Where am I now? Ten months on, I am improving but continue to be unwell.
Neurology have diagnosed limbic encephalitis, and my brain still feels like it is recovering from this insult. My mood remains fragile; with time, episodes of extreme emotional responses are becoming less frequent. I would like to believe that the more my brain heals, the more my hearing improves. I still hope the tinnitus will settle completely.
Dysautonomia is improving, but I am still somewhat dysautonomic. For 10 months, I’ve had a resting heart rate of 90-110 bpm which would elevate further on standing, to 120 bpm, or minimal exertion, to 160 bpm.
However, 2 weeks ago my resting heart rate — out of nowhere — dropped. I now experience bouts of tachycardia at rest, rather than constantly being tachycardic. Minimal exertion, such as movement around the house, can still trigger tachycardia, and I still randomly desaturate.
But episodes of acrocyanosis, which is poor circulation, or Reynaud’s in my feet no longer occur, and episodes of nocturia, which is excessive urination at night, are becoming less frequent.
Functionally, I am very fatigued and struggle with the debilitating effects of postexertional malaise. Except to attend hospital and for vaccination, I have not left the house in 10 months.
“Saying one is fatigued is not an accurate description. This is not just tiredness. As a doctor, I am someone who is used working 14-hour shifts on their feet. This is not something one can push through.”
It physically feels like something is amiss on a cellular level, the mitochondria are not functioning properly. There is growing evidence to suggest that mircroemboli and hypoxia secondary to endothelial dysfunction could be responsible.
On most days, I manage to prepare three meals a day and get changed and washed. Between these times, I actively rest. Some days I don’t always manage it. However, from initially not being able to sit up in bed or manage the stairs to use the bathroom, I have noticed a slow improvement with time.
I haven’t watched TV or driven in 10 months. I do not yet feel well enough to attempt driving.
Although I struggle to concentrate, and leave the gas on or taps running, I feel I am starting to become more alert. To a friend, I recently likened it to the state of being drunk.
When you are drunk, you don’t appreciate how drunk you are until you start to sober up. I’ve been “drunk” for months. As time passes, I’m sobering up and starting to reflect on how unwell I’ve been.
I am also angry and feel let down by the government, Public Health England, and my employer. We were not provided with adequate PPE and were instead fed a false narrative that this virus was spread only by droplet transfer and therefore hand washing and a simple face mask were adequate.
This is despite overwhelming evidence from the beginning that the virus is airborne, and full protection requires airborne PPE, including an FFP3 mask.

SOURCE DATA:

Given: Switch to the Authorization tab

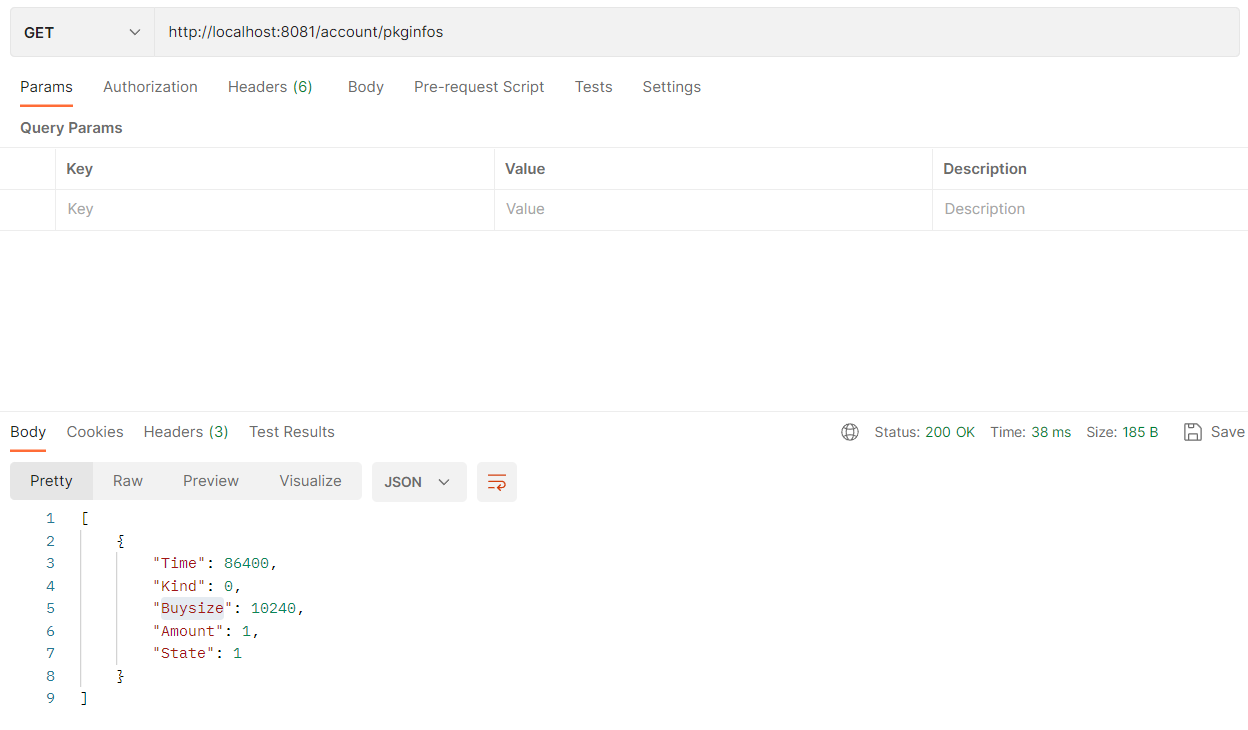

ASSIGNMENT A:
Answer these from the ten-month account:
(i) What diagnosis have neurology given?
(ii) What was the resting heart rate range for 10 months?
(iii) What mask does full airborne protection include?
ASSIGNMENT B:
Reproduce word for word the stretch of the ten-month account from "Although I struggle" through "of being drunk.".

FINAL ANSWER A:
(i) Limbic encephalitis
(ii) 90-110 bpm
(iii) An FFP3 mask

FINAL ANSWER B:
Although I struggle to concentrate, and leave the gas on or taps running, I feel I am starting to become more alert. To a friend, I recently likened it to the state of being drunk.